I'm an odd mother, in that my DD has quite a bit of screen time (I am not especially bothered by it, though I much prefer when we can snuggle up and watch something together - we are on Pottery Thrown Down at the moment, and we always watch Gardeners' World together). But I also do an awful lot of benign neglect, partly because I think it's good for children and partly because in both of my careers I have worked with her underfoot for a substantial proportion of my time, and it's always been easier to get her doing something in the garden than to do formal 'parenting' activities. These days she comes into the nursery with me a lot, and unless I am doing something dangerous with machinery, she usually mucks in. I'm a big fan of children getting to do things, rather than just watching them.

SarahAndQuack · 24/02/2024 18:40

MereDintofPandiculation · 24/02/2024 11:53

It’s a long time since making art from pressed flowers has been a thing. So then it moved to pressed collections of wildflowers, then came the clampdown on picking wild flowers. Now Plantlife has become concerned about the complete lack of knowledge of wildflowers, and has suggested it’s ok to pick common ones.

A lot of things went into my current interest in gardening and botany, but a big part was the annual cycle of picking wild daffodils (for an access fee to the farmer), picking violets and admiring wood anemones, picking primroses, picking blubells. Letting people interact with things is a good step to getting them to care about them.

Edited

I so agree! You can't be excited about things with which you have no contact.

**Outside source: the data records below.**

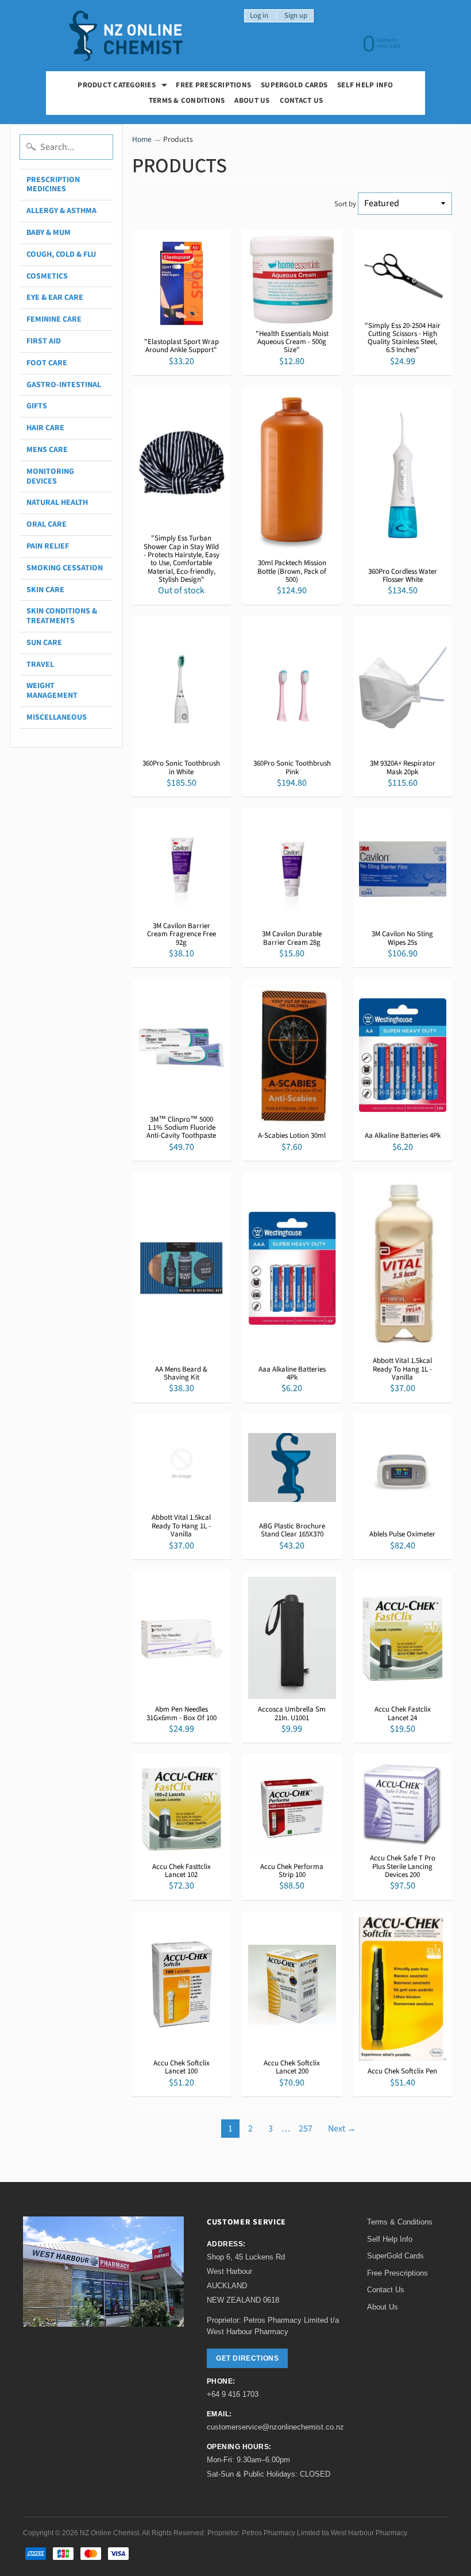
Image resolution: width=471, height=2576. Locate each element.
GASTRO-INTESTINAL (63, 385)
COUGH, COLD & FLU (61, 254)
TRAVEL (40, 664)
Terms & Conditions (187, 100)
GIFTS (36, 406)
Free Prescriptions (397, 2273)
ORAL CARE (46, 524)
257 (305, 2128)
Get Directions (247, 2358)
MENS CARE (47, 449)
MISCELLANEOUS (56, 717)
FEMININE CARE (54, 319)
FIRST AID (43, 341)
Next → (342, 2128)
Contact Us (301, 100)
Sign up (295, 16)
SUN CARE (44, 642)
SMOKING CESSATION (64, 568)
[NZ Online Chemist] (126, 36)
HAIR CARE (45, 428)
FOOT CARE (46, 363)
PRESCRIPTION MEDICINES (53, 184)
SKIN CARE (45, 590)
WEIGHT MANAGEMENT (52, 690)
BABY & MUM (48, 232)
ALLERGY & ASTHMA (61, 211)
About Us (251, 100)
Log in (259, 16)
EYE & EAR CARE (54, 297)
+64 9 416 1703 (232, 2394)
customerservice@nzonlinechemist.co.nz (275, 2427)
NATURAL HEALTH (57, 502)
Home (142, 139)
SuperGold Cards (294, 85)
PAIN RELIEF (47, 546)
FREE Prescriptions (213, 85)
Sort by (345, 204)
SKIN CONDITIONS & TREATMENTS (61, 616)
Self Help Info (365, 85)
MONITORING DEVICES (50, 476)
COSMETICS (47, 276)
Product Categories (124, 86)
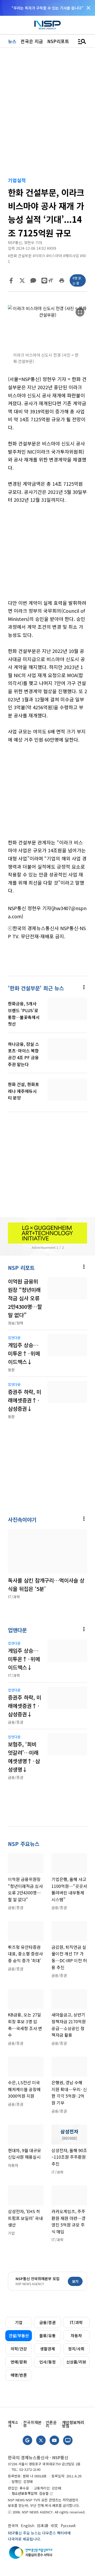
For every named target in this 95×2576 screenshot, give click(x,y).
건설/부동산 (19, 2335)
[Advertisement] (47, 555)
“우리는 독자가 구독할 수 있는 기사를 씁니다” (47, 8)
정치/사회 (76, 2348)
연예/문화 (19, 2362)
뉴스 (12, 41)
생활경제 (47, 2348)
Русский (68, 2525)
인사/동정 (47, 2362)
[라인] (44, 280)
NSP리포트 (58, 41)
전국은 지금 (32, 41)
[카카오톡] (33, 280)
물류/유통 (47, 2335)
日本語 (42, 2525)
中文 (54, 2525)
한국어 (13, 2525)
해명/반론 (19, 2375)
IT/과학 (76, 2322)
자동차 (76, 2335)
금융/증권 (47, 2322)
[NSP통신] (47, 25)
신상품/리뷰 (76, 2362)
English (27, 2525)
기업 (18, 2322)
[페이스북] (11, 280)
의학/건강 (19, 2348)
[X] (22, 280)
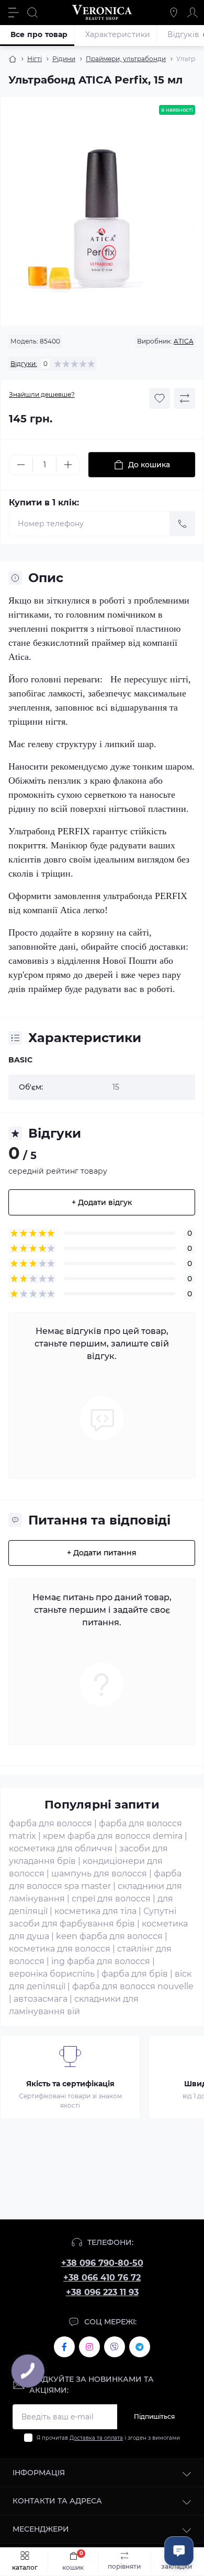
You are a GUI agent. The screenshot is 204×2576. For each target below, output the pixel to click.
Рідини (63, 59)
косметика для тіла (95, 1911)
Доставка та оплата (96, 2438)
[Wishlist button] (159, 398)
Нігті (34, 59)
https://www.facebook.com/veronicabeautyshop (64, 2346)
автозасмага (40, 1999)
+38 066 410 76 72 (102, 2278)
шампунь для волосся (99, 1873)
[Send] (182, 523)
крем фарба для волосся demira (113, 1836)
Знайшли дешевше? (42, 394)
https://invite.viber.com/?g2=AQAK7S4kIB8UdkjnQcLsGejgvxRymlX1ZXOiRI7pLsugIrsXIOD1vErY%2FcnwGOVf (114, 2346)
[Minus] (20, 464)
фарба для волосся (50, 1823)
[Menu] (13, 12)
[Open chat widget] (179, 2551)
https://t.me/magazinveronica (139, 2346)
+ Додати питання (102, 1552)
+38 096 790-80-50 (102, 2263)
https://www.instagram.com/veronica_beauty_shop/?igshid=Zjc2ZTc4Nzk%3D (89, 2346)
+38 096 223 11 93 (102, 2292)
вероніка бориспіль (52, 1974)
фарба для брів (134, 1974)
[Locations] (173, 12)
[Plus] (68, 464)
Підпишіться (154, 2416)
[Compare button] (184, 398)
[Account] (192, 12)
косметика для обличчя (60, 1848)
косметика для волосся (59, 1949)
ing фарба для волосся (100, 1961)
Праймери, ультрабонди (126, 59)
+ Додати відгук (102, 1202)
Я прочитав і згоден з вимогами (108, 2438)
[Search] (32, 12)
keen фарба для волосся (109, 1936)
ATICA (184, 341)
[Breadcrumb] (12, 59)
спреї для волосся (111, 1899)
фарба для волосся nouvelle (133, 1986)
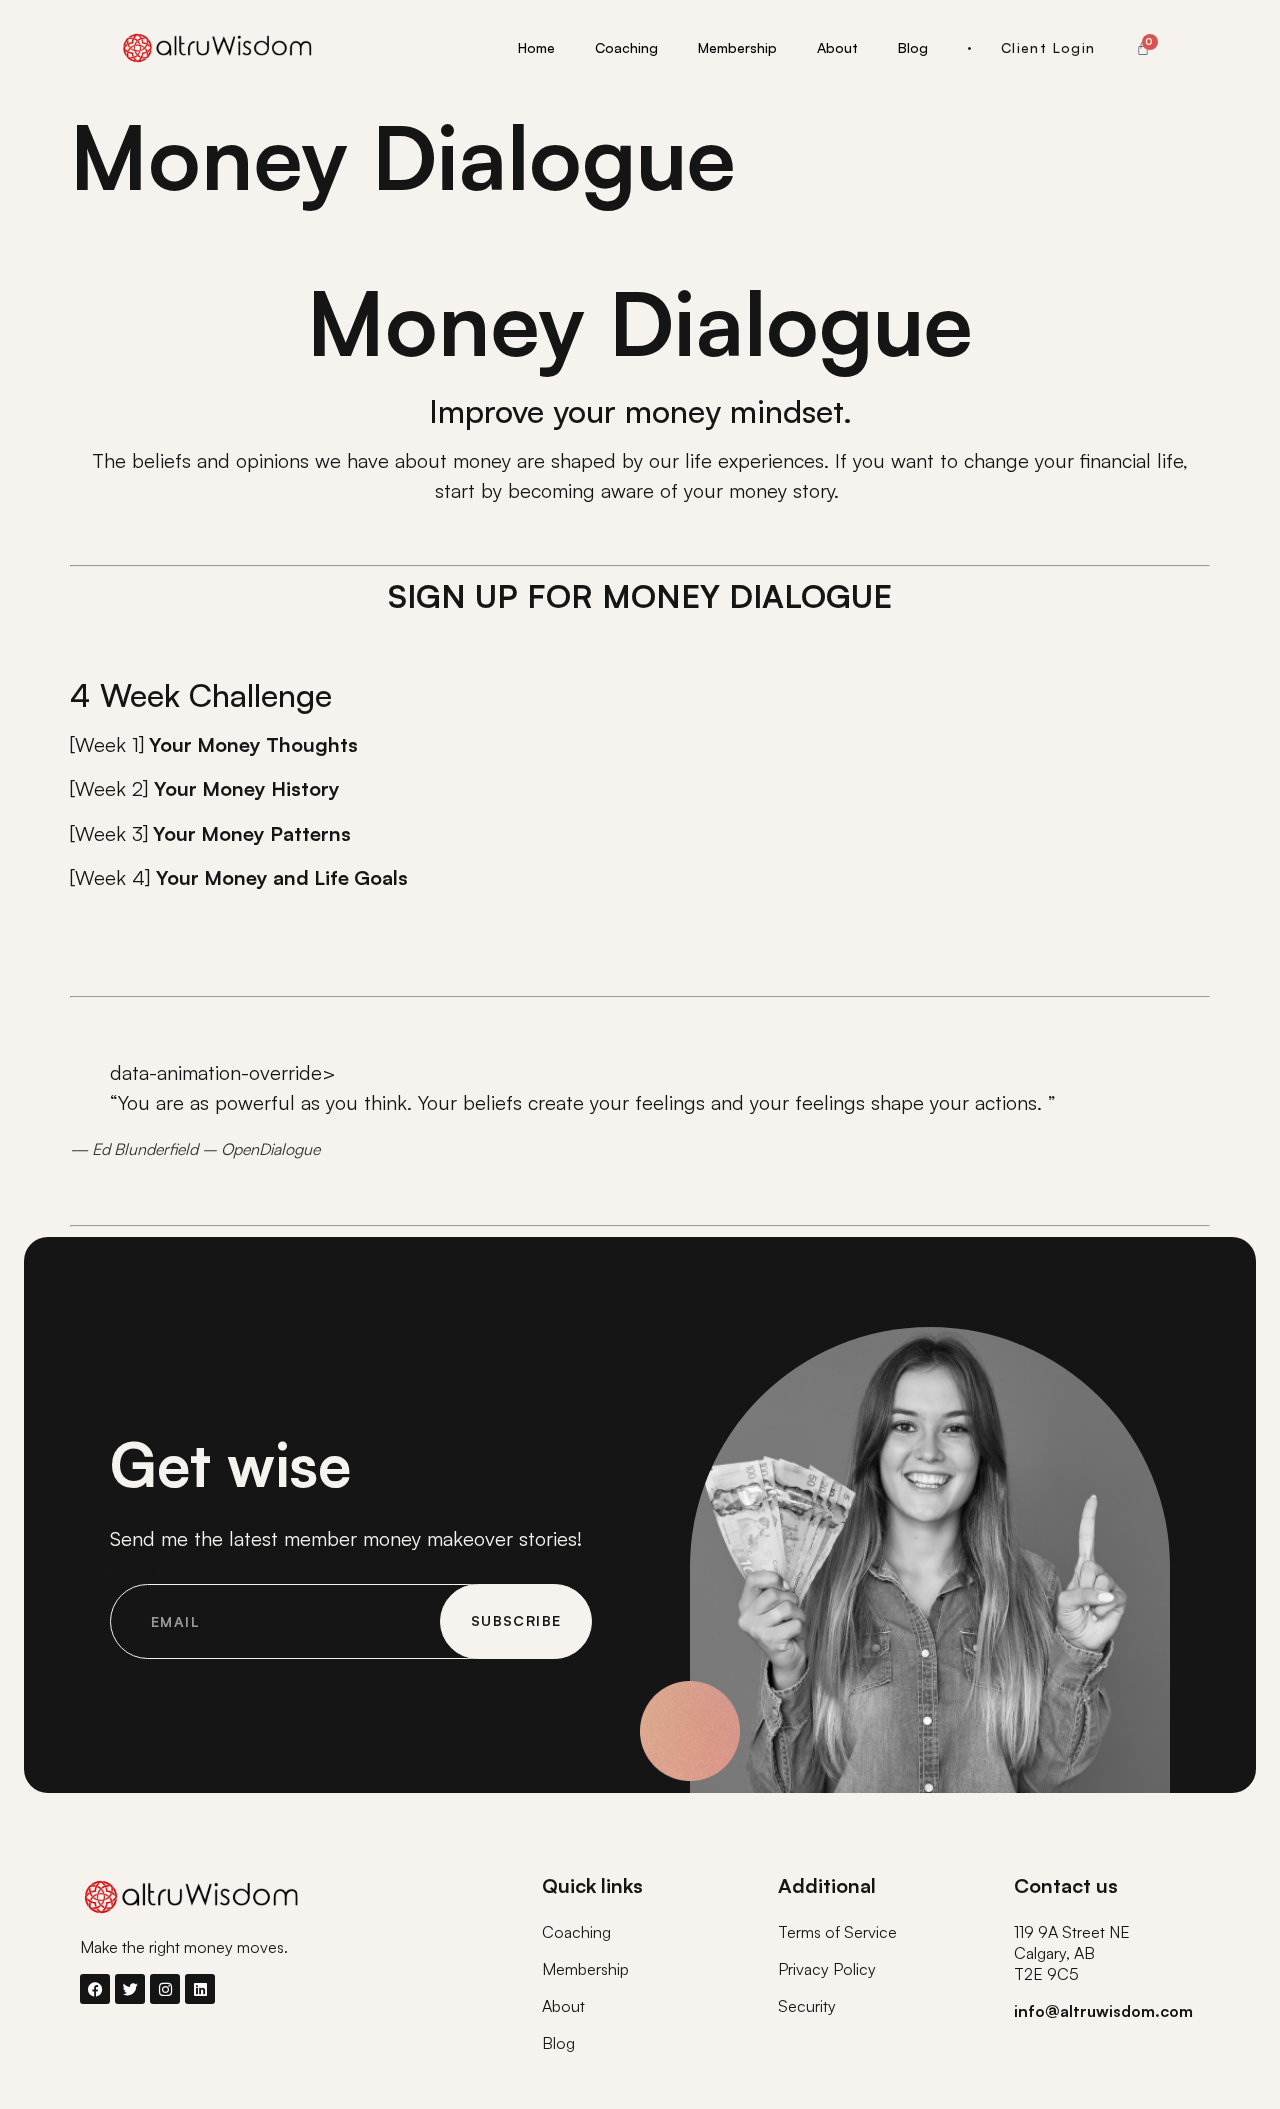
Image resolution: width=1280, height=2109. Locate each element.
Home (536, 47)
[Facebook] (95, 1989)
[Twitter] (130, 1989)
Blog (913, 47)
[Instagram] (165, 1989)
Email (133, 1574)
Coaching (626, 47)
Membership (737, 47)
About (837, 47)
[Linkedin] (200, 1989)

My mum taught me about wildflowers when I was little, and it's just stuck, because we were always going for walks and looking at them. Lots of children don't get to do that, especially these days. There's a lovely thing you can do with little children now, which is a flower scavenger hunt. You equip them all with an accompanying adult, a phone with a camera, and a list of wild flowers, and you send them off on a walk to find them. They take a photo, and bring that back. Great fun!